Press Release – Australian National University

The widespread and problematic practice of sorcery and witchcraft in Melanesia are the focus of a research conference taking place at The Australian National University this Wednesday.ANU Media Release

News from the Australian National University

Monday 3 June 2013

Solutions to Sorcery and Witchcraft

The widespread and problematic practice of sorcery and witchcraft in Melanesia are the focus of a research conference taking place at The Australian National University this Wednesday.

The three-day conference, Sorcery and witchcraft-related killings in Melanesia, brings together researchers, human-rights activists, policy-makers, and victims of violence to develop solutions to the issue. The conference will also feature human rights defenders working with Oxfam International to stop sorcery-related violence in Papua New Guinea (PNG).

Conference co-convener Dr Miranda Forsyth from the ANU College of Asia and the Pacific said that belief in and practice of sorcery and witchcraft was pervasive in countries like PNG, Solomon Islands and Vanuatu.
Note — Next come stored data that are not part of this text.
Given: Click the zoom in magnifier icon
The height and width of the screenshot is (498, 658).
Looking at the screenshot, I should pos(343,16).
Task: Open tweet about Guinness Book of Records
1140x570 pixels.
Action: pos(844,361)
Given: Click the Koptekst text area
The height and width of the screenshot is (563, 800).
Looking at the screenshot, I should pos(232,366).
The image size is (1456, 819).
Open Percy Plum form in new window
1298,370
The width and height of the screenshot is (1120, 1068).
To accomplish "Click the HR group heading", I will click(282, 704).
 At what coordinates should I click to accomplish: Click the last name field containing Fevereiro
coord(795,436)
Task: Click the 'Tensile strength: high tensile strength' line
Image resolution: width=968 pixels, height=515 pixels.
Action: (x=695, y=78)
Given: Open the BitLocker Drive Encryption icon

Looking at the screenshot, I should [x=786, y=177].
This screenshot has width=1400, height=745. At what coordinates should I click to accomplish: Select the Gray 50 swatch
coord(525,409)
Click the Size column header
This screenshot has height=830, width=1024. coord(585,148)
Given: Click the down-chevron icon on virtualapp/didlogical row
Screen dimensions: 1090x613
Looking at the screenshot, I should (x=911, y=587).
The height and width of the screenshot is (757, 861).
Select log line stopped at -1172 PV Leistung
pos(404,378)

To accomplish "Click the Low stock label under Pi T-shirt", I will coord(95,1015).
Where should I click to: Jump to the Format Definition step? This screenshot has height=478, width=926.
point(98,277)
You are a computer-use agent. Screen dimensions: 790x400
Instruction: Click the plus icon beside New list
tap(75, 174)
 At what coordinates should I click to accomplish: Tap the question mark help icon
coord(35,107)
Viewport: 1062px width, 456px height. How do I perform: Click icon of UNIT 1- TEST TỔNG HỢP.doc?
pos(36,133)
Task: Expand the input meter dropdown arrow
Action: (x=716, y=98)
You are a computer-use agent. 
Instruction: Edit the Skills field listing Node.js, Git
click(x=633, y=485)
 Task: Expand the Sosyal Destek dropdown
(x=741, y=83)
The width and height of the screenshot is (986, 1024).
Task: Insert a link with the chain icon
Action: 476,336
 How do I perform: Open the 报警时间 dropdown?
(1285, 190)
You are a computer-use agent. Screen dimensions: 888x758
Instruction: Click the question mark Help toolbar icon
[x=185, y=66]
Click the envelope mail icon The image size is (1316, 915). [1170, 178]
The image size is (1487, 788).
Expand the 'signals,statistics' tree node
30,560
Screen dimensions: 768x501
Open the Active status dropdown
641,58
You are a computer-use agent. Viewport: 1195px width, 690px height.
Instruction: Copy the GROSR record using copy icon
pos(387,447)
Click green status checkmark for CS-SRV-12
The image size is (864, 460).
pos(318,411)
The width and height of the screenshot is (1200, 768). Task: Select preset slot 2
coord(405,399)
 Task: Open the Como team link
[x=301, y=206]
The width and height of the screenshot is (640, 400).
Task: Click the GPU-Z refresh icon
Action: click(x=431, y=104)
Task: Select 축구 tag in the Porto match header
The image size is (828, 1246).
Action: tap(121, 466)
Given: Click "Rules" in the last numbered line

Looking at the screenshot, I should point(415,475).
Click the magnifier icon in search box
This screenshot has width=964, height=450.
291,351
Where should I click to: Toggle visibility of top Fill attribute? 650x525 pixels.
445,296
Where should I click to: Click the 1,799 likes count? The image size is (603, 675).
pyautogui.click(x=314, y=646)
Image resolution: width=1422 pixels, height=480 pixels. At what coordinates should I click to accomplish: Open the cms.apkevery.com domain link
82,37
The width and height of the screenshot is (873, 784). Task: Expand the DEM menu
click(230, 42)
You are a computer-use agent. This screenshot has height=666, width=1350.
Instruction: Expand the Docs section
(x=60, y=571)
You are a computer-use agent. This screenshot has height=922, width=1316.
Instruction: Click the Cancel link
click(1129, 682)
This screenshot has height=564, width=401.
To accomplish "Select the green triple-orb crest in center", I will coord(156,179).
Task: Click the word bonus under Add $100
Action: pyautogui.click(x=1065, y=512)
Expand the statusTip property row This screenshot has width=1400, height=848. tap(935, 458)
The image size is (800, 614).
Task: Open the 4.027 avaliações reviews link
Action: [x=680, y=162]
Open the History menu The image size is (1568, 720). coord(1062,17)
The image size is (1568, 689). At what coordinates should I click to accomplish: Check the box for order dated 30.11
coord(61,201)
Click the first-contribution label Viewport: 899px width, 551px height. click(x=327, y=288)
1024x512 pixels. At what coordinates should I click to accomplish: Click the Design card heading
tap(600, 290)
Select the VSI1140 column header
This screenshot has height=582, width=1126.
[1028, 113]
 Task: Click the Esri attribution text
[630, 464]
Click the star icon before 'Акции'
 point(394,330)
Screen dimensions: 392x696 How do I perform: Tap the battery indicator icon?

“For example, these beliefs and practices impede economic development, because people are often afraid to be too successful because there are then accused of sorcery,” she said.

“They also impact on understandings of health as people are not inclined to seek medical assistance because they attribute illness to sorcery. They also lead to increased crime, because women or men who are accused of sorcery are attacked by the population who think that this is the only way to stop a misfortune that has fallen upon their community.”

Colleague and anthropologist Dr Richard Eves said the conference aimed to start a conversation on how to deal with the impact of sorcery and witchcraft.

“We are really keen to start moving towards developing appropriate interventions – whether they are legal, cultural, or educational – that we can make to address this issue,” he said.

“The fact that some cultures and societies in the region don’t actually engage in those horrific acts, opens the question of ‘why’. Therefore, we can start thinking about what factors inhibit people going down the path of violence to solve these issues.   
“People will also present papers showing how some of these issues have been dealt with by various NGOs, community groups, churches, and also by the state. We hope that we are able to learn some lessons that might benefit the region more broadly.”

Sorcery and witchcraft-related killings in Melanesia is hosted by the State, Society and Governance program and Regulatory Institutions Network in the ANU College of Asia and the Pacific.